Li em algum lugar que "Singing in the rain" (Cantando na chuva), o filme, comemora 60 anos. Não o vi, tinha apenas 5 anos quando foi lançado. Mas a cena de Gene Kelly cantando a canção de Arthur Free e Herb Brown no meio da rua constitui um dos momentos mais extraordinários da arte do cinema de todos os tempos. Sou apaixonado por esta cena desde que a vi pela primeira vez, há muitas décadas. Percebam o travelling (a viagem) da câmera. Aproxima-se e fecha no detalhe do sorriso de Gene Kelly e logo se abre para toda a amplitude do cenário, depois se afasta novamente para que o guarda-chuva gire infinitamente.
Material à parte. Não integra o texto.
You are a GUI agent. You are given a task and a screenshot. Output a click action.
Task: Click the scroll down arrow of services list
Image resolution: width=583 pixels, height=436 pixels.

As sensações brotam da tela e capturam nossas mentes e corações. "Singing in the rain", na minha opinião, inaugura o cinema moderno, tal como o conhecemos. Essa dinâmica de som, espaço e movimento, que combina de forma arrebatadora emoção e significado, tem aí o seu ponto culminante. O cinema dos anos cinquenta descobriu que um poste de luz não é apenas um poste de luz, não é apenas um objeto estático que decora o cenário. Um poste é, sobretudo, um ponto de apoio para subir, abrir os braços e saltar ao chão. Um poste de luz, no cinema, pode ser, na verdade, um pretexto para a ação, para o gesto, para o movimento. Tudo é ação: a vitrine da loja, o cordão da calçada (meio-fio), a água da chuva, os transeuntes, cada elemento do cenário está a serviço dessa lógica que vê no movimento uma forma de linguagem. Música, letra, interpretação, voz, dança, sapateado, cenário, coreografia, atores, personagens, fotografia, cor, luz, ritmo, tempo, montagem, sequência, som e movimento - em nenhum outro momento da história do cinema todos esses elementos foram reunidos em uma só cena com perfeição tão absoluta. Assistam e ouçam, levantem o som do computador, é o cinema puro, na sua mais definitiva forma de expressão. É intocável, é uma relíquia do século XX. É a invenção de uma estética que sobreviveu ao século XXI. Ninguém fez melhor até hoje. Em qualquer tempo e lugar.